§ EXTRACTED MATERIAL
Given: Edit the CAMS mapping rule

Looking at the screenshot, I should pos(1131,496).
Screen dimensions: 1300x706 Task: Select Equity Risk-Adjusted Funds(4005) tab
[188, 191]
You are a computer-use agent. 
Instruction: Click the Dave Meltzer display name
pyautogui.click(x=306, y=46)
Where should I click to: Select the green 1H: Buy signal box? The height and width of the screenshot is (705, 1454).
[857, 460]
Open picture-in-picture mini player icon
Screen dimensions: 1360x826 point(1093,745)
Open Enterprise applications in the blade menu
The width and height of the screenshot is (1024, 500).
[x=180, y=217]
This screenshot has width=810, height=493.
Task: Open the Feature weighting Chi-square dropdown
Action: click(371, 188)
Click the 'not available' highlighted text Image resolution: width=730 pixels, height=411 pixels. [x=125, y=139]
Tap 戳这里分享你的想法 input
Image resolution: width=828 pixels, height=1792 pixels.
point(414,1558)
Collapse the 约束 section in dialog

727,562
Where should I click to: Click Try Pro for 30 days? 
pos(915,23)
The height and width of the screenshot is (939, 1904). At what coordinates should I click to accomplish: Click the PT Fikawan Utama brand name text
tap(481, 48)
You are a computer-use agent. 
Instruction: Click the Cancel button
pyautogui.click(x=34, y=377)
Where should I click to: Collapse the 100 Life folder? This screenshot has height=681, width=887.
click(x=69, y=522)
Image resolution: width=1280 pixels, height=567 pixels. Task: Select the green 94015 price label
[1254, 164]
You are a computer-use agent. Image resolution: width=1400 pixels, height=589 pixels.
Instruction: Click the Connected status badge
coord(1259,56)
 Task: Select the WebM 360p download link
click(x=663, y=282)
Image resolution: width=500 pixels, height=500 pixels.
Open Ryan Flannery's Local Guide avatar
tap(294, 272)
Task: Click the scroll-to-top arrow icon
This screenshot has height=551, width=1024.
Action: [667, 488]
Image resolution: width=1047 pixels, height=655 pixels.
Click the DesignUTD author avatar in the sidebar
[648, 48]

§ TO BE DONE
Turn the data above into a numbered list with one line per item, leaving out the blank lines.

§ RESULT OF THE EXERCISE
1. Given: Edit the CAMS mapping rule
2. Looking at the screenshot, I should pos(1131,496).
3. Screen dimensions: 1300x706 Task: Select Equity Risk-Adjusted Funds(4005) tab
4. [188, 191]
5. You are a computer-use agent. 
6. Instruction: Click the Dave Meltzer display name
7. pyautogui.click(x=306, y=46)
8. Where should I click to: Select the green 1H: Buy signal box? The height and width of the screenshot is (705, 1454).
9. [857, 460]
10. Open picture-in-picture mini player icon
11. Screen dimensions: 1360x826 point(1093,745)
12. Open Enterprise applications in the blade menu
13. The width and height of the screenshot is (1024, 500).
14. [x=180, y=217]
15. This screenshot has width=810, height=493.
16. Task: Open the Feature weighting Chi-square dropdown
17. Action: click(371, 188)
18. Click the 'not available' highlighted text Image resolution: width=730 pixels, height=411 pixels. [x=125, y=139]
19. Tap 戳这里分享你的想法 input
20. Image resolution: width=828 pixels, height=1792 pixels.
21. point(414,1558)
22. Collapse the 约束 section in dialog
23. 727,562
24. Where should I click to: Click Try Pro for 30 days? 
25. pos(915,23)
26. The height and width of the screenshot is (939, 1904). At what coordinates should I click to accomplish: Click the PT Fikawan Utama brand name text
27. tap(481, 48)
28. You are a computer-use agent. 
29. Instruction: Click the Cancel button
30. pyautogui.click(x=34, y=377)
31. Where should I click to: Collapse the 100 Life folder? This screenshot has height=681, width=887.
32. click(x=69, y=522)
33. Image resolution: width=1280 pixels, height=567 pixels. Task: Select the green 94015 price label
34. [1254, 164]
35. You are a computer-use agent. Image resolution: width=1400 pixels, height=589 pixels.
36. Instruction: Click the Connected status badge
37. coord(1259,56)
38.  Task: Select the WebM 360p download link
39. click(x=663, y=282)
40. Image resolution: width=500 pixels, height=500 pixels.
41. Open Ryan Flannery's Local Guide avatar
42. tap(294, 272)
43. Task: Click the scroll-to-top arrow icon
44. This screenshot has height=551, width=1024.
45. Action: [667, 488]
46. Image resolution: width=1047 pixels, height=655 pixels.
47. Click the DesignUTD author avatar in the sidebar
48. [648, 48]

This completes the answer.